■ **Goal of the exercise**: Wherever the string "Protein" appears in a line of the listing below, report that line.

*** Opening of Extracted data ***

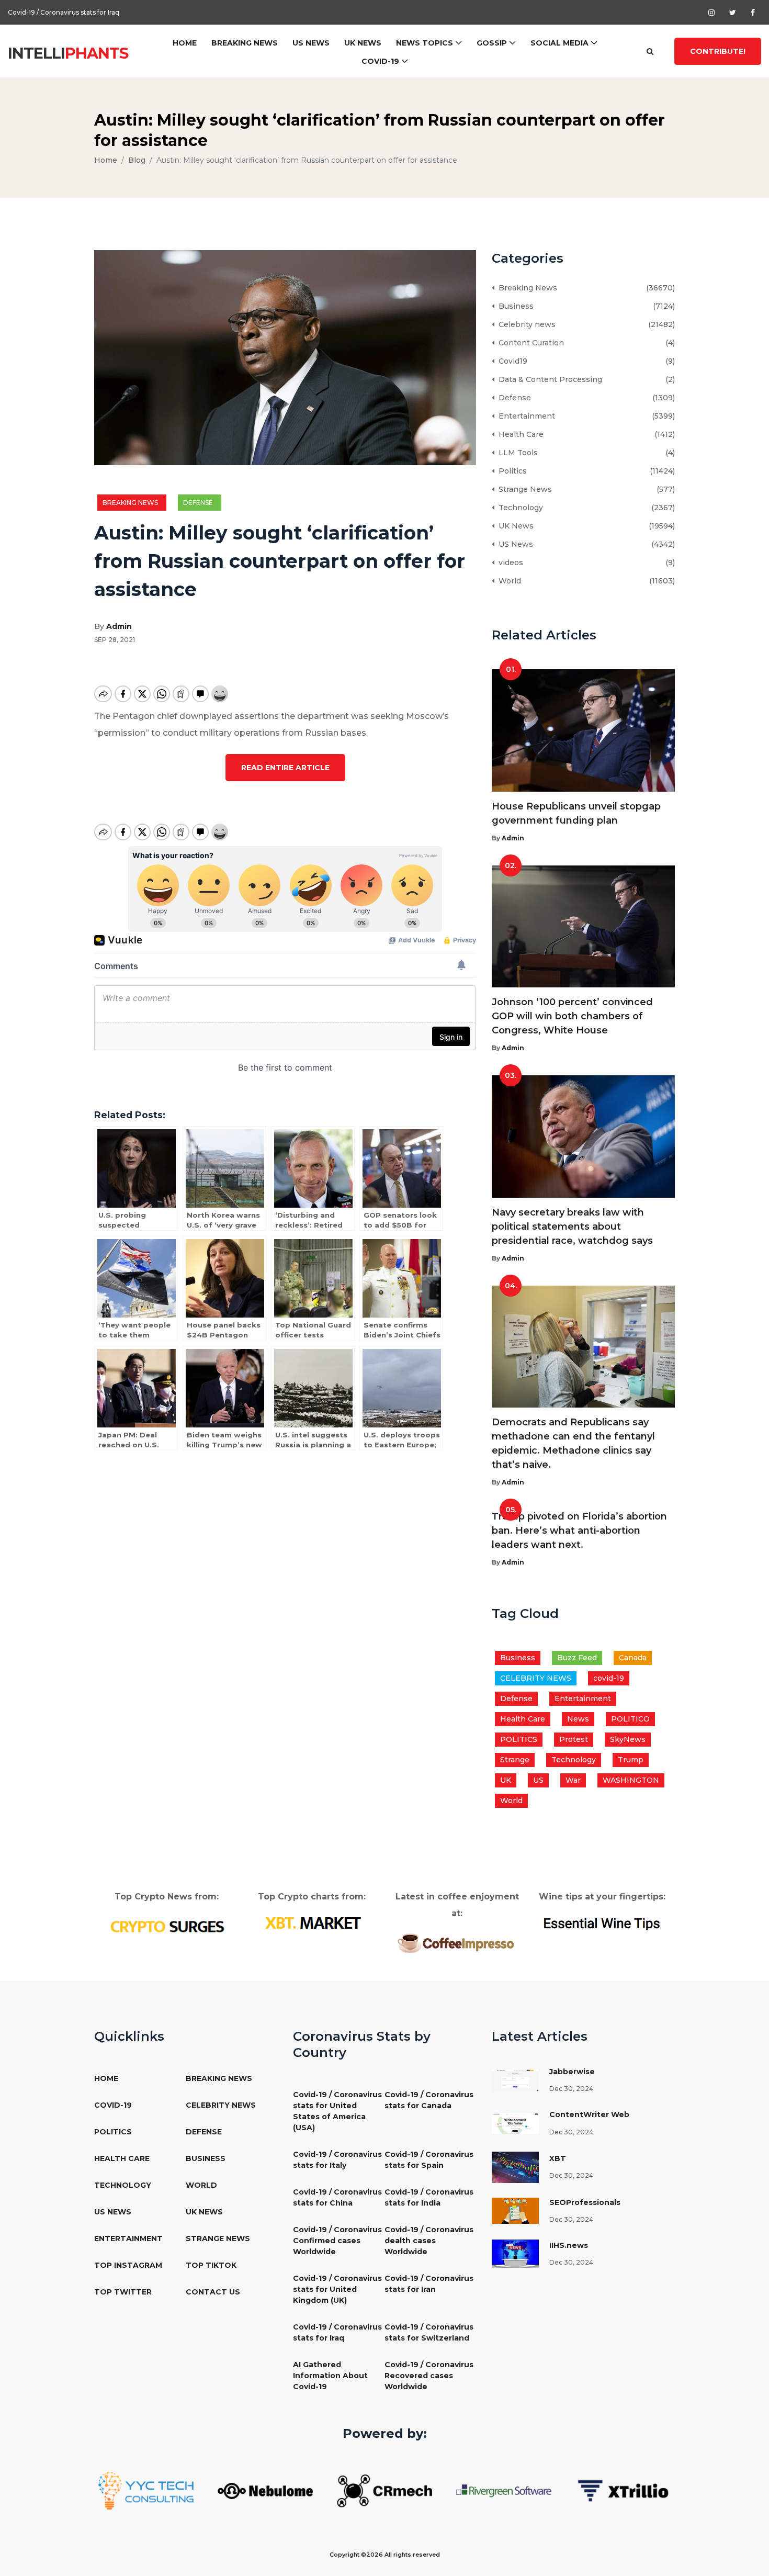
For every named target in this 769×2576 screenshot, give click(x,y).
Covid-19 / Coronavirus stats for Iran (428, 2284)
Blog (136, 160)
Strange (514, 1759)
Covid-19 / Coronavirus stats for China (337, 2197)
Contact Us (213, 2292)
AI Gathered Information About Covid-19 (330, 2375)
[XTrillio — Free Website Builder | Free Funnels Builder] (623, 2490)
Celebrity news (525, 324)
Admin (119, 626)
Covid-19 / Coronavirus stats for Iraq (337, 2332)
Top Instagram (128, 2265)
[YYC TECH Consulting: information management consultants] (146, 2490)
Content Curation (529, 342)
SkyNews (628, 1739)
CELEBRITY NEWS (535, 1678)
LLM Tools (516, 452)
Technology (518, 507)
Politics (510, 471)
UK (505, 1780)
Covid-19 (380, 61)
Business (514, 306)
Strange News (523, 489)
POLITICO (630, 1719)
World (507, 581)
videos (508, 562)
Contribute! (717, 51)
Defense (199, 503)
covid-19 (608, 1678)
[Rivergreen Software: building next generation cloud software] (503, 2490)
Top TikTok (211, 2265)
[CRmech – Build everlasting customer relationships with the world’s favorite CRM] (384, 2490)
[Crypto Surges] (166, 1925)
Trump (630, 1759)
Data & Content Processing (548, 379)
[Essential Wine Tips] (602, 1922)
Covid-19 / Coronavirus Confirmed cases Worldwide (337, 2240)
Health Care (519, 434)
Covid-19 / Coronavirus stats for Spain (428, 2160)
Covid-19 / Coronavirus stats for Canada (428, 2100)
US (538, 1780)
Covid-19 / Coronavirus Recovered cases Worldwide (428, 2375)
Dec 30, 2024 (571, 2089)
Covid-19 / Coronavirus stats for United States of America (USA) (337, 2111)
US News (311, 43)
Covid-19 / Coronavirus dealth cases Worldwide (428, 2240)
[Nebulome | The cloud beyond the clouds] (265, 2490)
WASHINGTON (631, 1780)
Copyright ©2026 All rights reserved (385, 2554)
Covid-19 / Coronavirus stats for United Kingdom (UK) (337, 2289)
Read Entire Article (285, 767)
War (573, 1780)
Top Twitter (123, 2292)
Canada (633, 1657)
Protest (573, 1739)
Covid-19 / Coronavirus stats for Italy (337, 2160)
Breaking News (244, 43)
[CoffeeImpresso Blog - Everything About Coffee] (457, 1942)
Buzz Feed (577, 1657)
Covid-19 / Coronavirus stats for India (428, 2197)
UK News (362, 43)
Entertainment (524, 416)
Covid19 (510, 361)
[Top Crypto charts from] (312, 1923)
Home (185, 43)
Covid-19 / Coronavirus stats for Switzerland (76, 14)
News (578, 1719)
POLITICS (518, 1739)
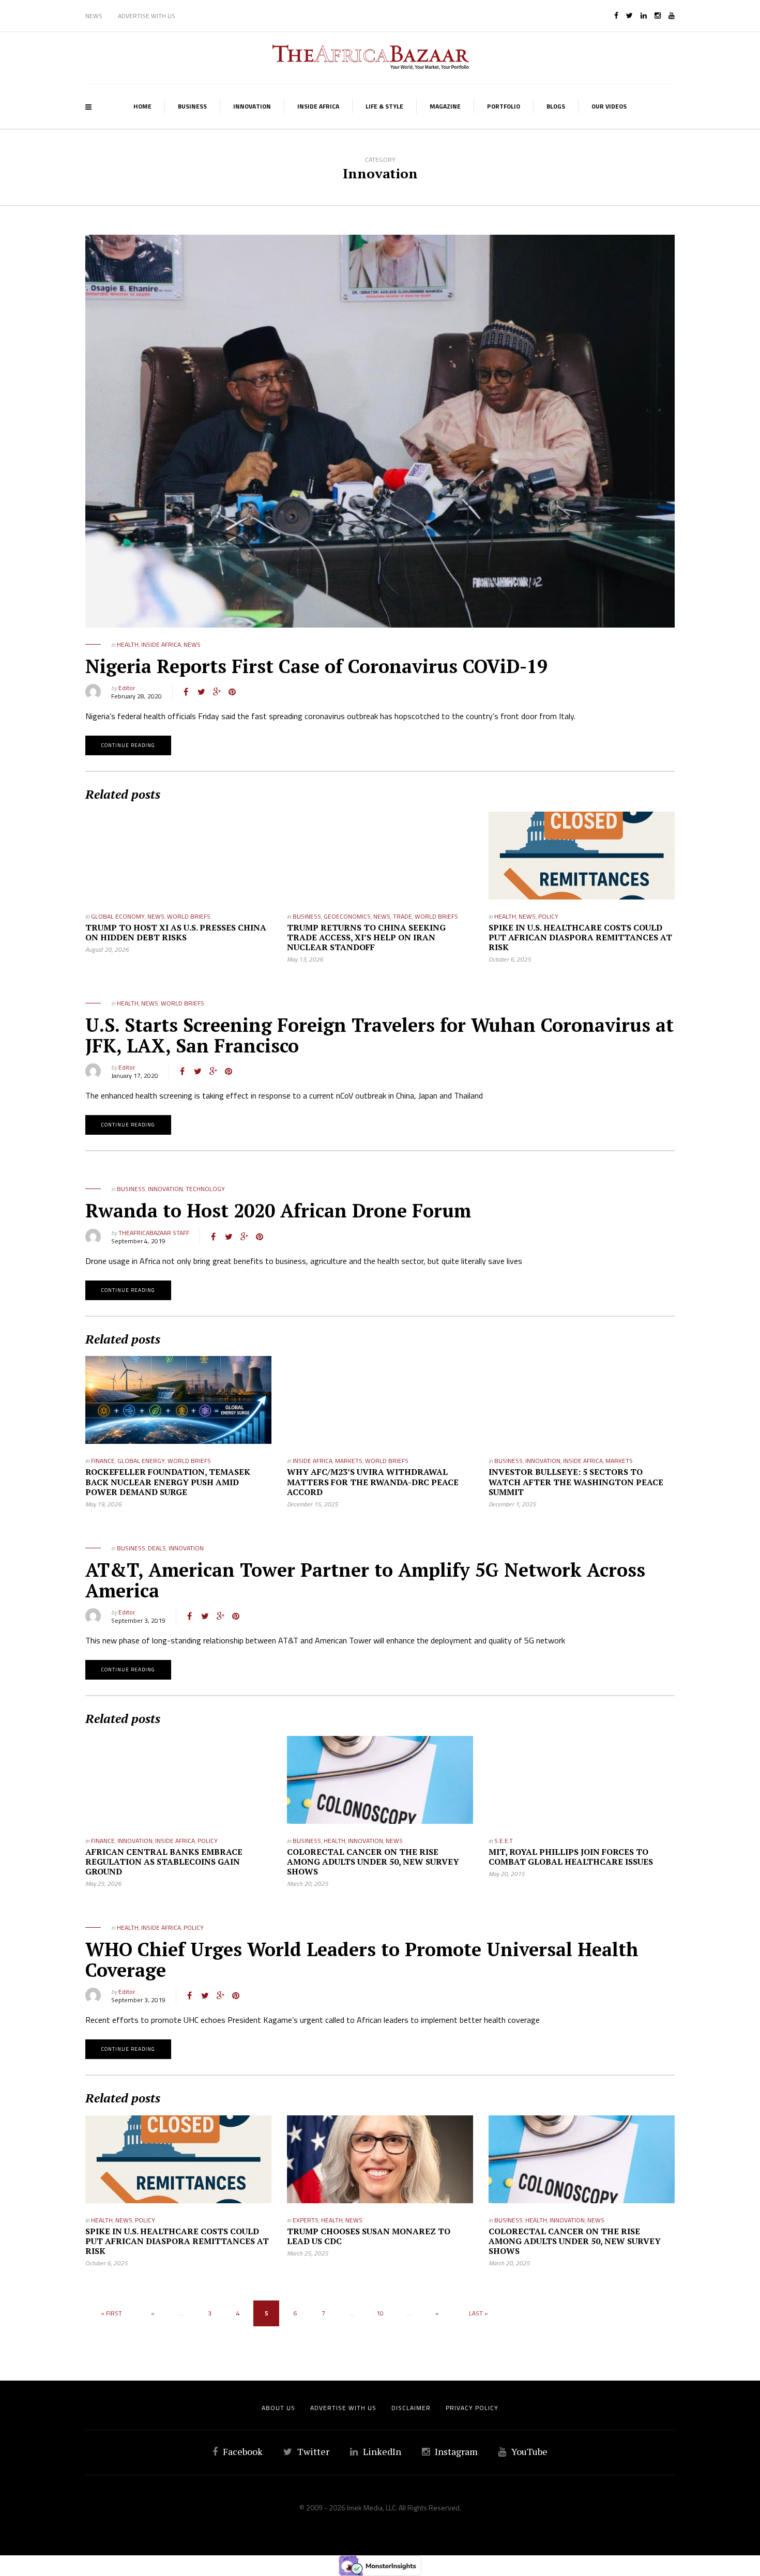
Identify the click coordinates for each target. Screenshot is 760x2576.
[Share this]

*** Close of Extracted data ***
*** Opening of Extracted data ***

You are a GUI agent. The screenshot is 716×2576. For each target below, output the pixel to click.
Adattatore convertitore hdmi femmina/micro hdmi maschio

*** Close of Extracted data ***
*** Opening of Extracted data ***

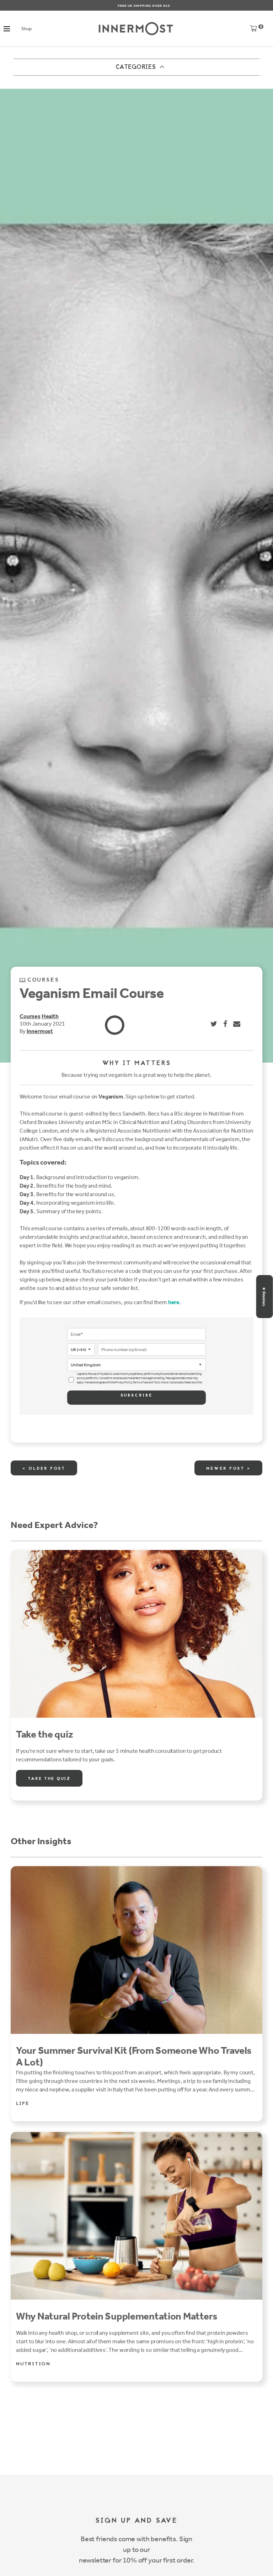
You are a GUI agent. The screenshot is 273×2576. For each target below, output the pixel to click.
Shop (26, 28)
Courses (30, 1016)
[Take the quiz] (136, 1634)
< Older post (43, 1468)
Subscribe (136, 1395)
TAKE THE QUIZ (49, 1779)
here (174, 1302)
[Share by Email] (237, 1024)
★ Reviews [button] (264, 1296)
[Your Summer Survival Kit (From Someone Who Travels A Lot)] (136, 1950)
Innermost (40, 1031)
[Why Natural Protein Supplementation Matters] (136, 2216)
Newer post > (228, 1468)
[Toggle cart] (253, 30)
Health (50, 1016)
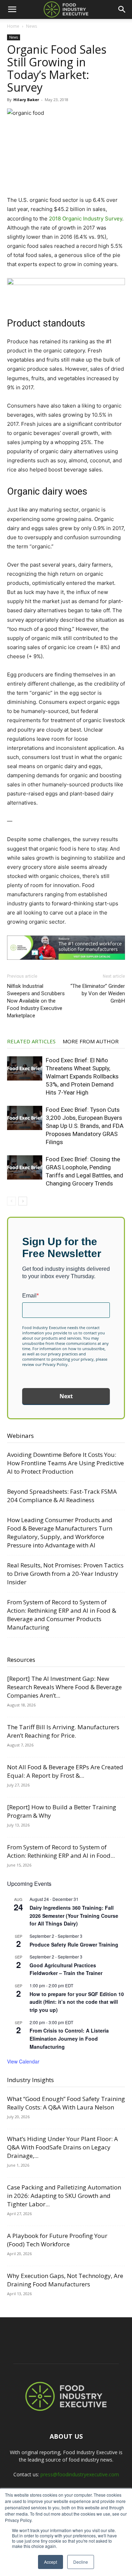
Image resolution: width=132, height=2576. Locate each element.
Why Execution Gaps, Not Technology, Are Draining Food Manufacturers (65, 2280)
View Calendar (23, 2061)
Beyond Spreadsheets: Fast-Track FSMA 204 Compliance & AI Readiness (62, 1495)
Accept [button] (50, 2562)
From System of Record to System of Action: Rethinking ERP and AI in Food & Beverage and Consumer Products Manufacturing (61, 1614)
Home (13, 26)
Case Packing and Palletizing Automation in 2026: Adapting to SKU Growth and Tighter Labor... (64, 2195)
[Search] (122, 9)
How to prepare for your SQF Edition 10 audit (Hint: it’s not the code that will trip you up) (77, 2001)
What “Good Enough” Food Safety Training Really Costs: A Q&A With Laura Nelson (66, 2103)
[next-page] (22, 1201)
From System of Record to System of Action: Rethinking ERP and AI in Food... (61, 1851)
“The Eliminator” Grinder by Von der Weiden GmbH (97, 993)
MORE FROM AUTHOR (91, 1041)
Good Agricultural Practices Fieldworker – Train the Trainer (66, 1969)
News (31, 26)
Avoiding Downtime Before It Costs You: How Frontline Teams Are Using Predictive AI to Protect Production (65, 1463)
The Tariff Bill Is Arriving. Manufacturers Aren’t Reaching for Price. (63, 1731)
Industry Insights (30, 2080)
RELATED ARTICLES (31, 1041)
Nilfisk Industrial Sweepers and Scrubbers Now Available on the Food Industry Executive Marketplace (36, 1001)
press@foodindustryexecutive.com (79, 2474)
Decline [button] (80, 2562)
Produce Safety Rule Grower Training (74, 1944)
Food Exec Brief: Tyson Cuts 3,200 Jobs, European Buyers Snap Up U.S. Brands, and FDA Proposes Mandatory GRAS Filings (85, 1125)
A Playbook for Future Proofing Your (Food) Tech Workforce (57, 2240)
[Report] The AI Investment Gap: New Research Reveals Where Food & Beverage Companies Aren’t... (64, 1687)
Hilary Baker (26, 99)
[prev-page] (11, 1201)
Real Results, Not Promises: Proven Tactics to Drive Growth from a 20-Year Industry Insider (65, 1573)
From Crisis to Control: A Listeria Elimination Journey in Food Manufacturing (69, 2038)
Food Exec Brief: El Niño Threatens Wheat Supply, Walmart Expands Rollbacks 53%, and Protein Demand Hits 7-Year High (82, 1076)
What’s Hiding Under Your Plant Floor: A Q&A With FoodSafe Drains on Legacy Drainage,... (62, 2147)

*** Close of Extracted data ***

■ **Completed exercise**:
[Why Natural Protein Supplementation Matters] (136, 2216)
Food Exec Brief: El Niño Threatens Wheat Supply, Walmart Expands Rollbacks 53%, and Protein Demand Hits 7-Year High (82, 1076)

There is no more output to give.